_What you need to do:_ Reproduce every line of the material below word for word.

_Rows:_
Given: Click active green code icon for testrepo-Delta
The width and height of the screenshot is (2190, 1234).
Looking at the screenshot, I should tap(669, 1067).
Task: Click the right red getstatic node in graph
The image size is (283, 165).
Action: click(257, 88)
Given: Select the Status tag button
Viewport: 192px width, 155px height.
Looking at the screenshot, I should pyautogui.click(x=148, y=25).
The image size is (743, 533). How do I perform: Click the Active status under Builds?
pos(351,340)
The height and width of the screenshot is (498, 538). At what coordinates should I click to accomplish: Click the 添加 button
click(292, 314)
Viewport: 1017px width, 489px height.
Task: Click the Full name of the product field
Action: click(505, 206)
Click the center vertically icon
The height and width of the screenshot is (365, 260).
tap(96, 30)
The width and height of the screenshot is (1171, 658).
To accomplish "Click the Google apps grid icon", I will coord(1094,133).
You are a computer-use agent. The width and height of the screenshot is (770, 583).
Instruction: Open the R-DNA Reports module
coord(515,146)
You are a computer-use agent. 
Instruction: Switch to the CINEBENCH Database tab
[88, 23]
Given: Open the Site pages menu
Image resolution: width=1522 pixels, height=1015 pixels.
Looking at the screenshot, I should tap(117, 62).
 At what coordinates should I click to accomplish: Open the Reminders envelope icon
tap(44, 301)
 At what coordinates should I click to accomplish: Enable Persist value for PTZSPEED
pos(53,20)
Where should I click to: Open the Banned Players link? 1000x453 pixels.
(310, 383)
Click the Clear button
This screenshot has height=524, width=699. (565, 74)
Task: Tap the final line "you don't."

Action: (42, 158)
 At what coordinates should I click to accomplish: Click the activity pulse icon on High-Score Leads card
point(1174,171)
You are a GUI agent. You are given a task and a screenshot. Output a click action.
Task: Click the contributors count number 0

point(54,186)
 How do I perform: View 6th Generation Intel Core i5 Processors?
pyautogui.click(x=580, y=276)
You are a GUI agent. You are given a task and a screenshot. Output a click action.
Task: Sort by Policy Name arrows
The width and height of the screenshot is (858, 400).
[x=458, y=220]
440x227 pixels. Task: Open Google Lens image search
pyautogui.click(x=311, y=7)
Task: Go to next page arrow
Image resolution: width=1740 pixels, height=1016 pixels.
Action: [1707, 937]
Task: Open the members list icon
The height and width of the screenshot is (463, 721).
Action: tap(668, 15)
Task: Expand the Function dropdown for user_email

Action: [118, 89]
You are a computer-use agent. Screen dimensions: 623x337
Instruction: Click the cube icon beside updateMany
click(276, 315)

_Result for this exercise:_
Given: Click active green code icon for testrepo-Delta
The width and height of the screenshot is (2190, 1234).
Looking at the screenshot, I should tap(669, 1067).
Task: Click the right red getstatic node in graph
The image size is (283, 165).
Action: click(257, 88)
Given: Select the Status tag button
Viewport: 192px width, 155px height.
Looking at the screenshot, I should pyautogui.click(x=148, y=25).
The image size is (743, 533). How do I perform: Click the Active status under Builds?
pos(351,340)
The height and width of the screenshot is (498, 538). At what coordinates should I click to accomplish: Click the 添加 button
click(292, 314)
Viewport: 1017px width, 489px height.
Task: Click the Full name of the product field
Action: click(505, 206)
Click the center vertically icon
The height and width of the screenshot is (365, 260).
tap(96, 30)
The width and height of the screenshot is (1171, 658).
To accomplish "Click the Google apps grid icon", I will coord(1094,133).
You are a computer-use agent. The width and height of the screenshot is (770, 583).
Instruction: Open the R-DNA Reports module
coord(515,146)
You are a computer-use agent. 
Instruction: Switch to the CINEBENCH Database tab
[88, 23]
Given: Open the Site pages menu
Image resolution: width=1522 pixels, height=1015 pixels.
Looking at the screenshot, I should tap(117, 62).
 At what coordinates should I click to accomplish: Open the Reminders envelope icon
tap(44, 301)
 At what coordinates should I click to accomplish: Enable Persist value for PTZSPEED
pos(53,20)
Where should I click to: Open the Banned Players link? 1000x453 pixels.
(310, 383)
Click the Clear button
This screenshot has height=524, width=699. (565, 74)
Task: Tap the final line "you don't."

Action: (42, 158)
 At what coordinates should I click to accomplish: Click the activity pulse icon on High-Score Leads card
point(1174,171)
You are a GUI agent. You are given a task and a screenshot. Output a click action.
Task: Click the contributors count number 0

point(54,186)
 How do I perform: View 6th Generation Intel Core i5 Processors?
pyautogui.click(x=580, y=276)
You are a GUI agent. You are given a task and a screenshot. Output a click action.
Task: Sort by Policy Name arrows
The width and height of the screenshot is (858, 400).
[x=458, y=220]
440x227 pixels. Task: Open Google Lens image search
pyautogui.click(x=311, y=7)
Task: Go to next page arrow
Image resolution: width=1740 pixels, height=1016 pixels.
Action: [1707, 937]
Task: Open the members list icon
The height and width of the screenshot is (463, 721).
Action: tap(668, 15)
Task: Expand the Function dropdown for user_email

Action: [118, 89]
You are a computer-use agent. Screen dimensions: 623x337
Instruction: Click the cube icon beside updateMany
click(276, 315)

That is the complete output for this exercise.